Ein Vergleich der gegenwärtigen Krise mit dem absoluten Elend während der Weltwirtschaftskrise ist pure Schwarzmalerei. Betrachtet man aber die relative Deklassierung von Millionen Menschen durch die derzeitige Massenarbeitslosigkeit, die steigende Armut und die sinkenden Entfaltungschancen junger Menschen, so ist der Vergleich nicht mehr so abwegig. Am größten ist freilich folgende Ähnlichkeit: Die Logik - nicht das Tempo -, nach der sich die gegenwärtige Krise entwickelt hat und verschärfen wird, entspricht jener der dreißiger Jahre. Dies ergibt sich aus dem Zusammenwirken der damals wie heute wirksamen Krisenkomponenten:

Die Dominanz der (neo-)liberalen Doktrinen: Die wichtigsten Gründe für Arbeitslosigkeit sind zu hohe Löhne und Arbeitslosengelder, der wichtigste Grund für die Staatsverschuldung ist der ausufernde Sozialstaat, das einzige Ziel der Wirtschaftspolitik ist die Erhaltung des Geldwertes.
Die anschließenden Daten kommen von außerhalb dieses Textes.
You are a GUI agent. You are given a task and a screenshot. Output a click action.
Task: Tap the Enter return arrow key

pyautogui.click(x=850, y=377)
Die daraus abgeleitete Sparpolitik zu Lasten der sozial Schwachen, aber auch zu Lasten der Unternehmen, insbesondere durch Senkung der öffentlichen Investitionen.

Die Verlagerung des wirtschaftspolitischen Einflusses von den Regierungen zu den Notenbanken als Folge des Paradigmenwechsels vom Keynesianismus zum Neoliberalismus oder Monetarismus.

Die deutlich über der Wachstumsrate liegenden Zinssätze, primär eine "Langzeitfolge" des Kurswechsels der wichtigsten Notenbanken zu einer monetaristischen Politik Ende der siebziger Jahre.

Die zunehmenden Konflikte zwischen Unternehmerverbänden und Gewerkschaften, also der Übergang zu nichtkooperativen Strategien.

Die Instabilität der Finanzmärkte, vor allem bei Zinssätzen und Wechselkursen, und damit die erhöhte Unsicherheit für Investitionen und Handel.